Top of PROVIDED INFORMATION

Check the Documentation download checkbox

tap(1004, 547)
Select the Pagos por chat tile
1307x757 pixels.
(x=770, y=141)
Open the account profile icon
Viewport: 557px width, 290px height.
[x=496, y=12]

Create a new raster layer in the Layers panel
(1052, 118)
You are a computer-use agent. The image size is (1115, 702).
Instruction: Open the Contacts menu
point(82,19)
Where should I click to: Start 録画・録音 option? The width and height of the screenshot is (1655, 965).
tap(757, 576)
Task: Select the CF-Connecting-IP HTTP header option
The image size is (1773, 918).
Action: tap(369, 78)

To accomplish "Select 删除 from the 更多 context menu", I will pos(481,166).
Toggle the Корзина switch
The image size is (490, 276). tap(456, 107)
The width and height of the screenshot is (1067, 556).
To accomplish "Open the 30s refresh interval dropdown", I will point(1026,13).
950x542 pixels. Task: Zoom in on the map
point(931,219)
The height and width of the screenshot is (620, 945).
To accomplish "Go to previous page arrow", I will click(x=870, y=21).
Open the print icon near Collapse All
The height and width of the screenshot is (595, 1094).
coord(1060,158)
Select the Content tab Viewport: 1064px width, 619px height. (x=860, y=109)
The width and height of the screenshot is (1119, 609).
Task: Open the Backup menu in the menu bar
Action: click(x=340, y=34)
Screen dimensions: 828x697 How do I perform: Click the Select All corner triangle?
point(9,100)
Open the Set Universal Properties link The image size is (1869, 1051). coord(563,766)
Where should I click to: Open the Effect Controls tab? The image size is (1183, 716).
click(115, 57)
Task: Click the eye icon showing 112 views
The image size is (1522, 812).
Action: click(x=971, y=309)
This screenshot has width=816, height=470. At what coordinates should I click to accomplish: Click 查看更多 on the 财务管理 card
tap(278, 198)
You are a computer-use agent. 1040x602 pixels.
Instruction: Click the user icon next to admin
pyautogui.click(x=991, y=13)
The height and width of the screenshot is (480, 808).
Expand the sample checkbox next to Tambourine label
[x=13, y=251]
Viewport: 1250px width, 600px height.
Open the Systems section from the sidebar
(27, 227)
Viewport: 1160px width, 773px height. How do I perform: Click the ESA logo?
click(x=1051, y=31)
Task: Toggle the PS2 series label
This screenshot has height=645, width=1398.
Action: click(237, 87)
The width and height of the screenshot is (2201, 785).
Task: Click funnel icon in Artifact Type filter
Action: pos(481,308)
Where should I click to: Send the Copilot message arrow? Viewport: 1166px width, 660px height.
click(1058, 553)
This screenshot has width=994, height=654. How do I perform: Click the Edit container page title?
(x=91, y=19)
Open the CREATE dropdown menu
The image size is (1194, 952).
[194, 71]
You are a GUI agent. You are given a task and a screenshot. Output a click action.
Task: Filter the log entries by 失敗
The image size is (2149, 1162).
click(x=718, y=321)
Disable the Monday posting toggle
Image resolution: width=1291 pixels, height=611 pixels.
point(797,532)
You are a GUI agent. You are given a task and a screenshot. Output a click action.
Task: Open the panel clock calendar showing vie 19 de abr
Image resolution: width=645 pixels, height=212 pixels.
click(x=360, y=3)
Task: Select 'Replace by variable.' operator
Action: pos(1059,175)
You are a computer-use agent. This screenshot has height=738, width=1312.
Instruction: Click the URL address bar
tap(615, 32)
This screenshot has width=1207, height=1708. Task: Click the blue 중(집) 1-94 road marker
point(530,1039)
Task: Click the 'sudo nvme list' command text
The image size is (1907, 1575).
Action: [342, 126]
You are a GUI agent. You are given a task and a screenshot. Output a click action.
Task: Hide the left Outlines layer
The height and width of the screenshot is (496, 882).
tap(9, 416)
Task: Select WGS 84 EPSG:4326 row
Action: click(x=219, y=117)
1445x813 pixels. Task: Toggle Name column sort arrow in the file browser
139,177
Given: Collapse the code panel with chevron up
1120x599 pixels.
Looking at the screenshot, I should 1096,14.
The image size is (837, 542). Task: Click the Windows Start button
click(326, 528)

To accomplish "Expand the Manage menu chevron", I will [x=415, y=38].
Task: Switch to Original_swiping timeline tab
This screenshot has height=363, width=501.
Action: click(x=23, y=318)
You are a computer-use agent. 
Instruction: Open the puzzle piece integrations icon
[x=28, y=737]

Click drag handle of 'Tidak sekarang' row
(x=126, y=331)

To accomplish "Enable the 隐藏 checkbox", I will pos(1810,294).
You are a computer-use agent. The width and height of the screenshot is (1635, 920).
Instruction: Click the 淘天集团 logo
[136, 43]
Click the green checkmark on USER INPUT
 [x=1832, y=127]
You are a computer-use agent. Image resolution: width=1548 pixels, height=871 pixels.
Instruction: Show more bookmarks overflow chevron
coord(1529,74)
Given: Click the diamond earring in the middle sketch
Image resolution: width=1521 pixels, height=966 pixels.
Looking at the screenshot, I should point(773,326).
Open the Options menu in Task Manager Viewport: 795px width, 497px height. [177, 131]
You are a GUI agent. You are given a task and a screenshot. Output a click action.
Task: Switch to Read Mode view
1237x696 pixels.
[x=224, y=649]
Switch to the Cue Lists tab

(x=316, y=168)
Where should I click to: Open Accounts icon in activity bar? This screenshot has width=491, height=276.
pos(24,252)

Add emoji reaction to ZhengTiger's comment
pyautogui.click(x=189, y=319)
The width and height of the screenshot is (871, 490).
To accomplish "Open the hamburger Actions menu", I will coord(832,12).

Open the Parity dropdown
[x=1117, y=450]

Bottom of PROVIDED INFORMATION

### WHAT TO DO:
Using the data above, show each line where "showing" occurs.

### WRITTEN ANSWER:
Task: Click the eye icon showing 112 views
Task: Open the panel clock calendar showing vie 19 de abr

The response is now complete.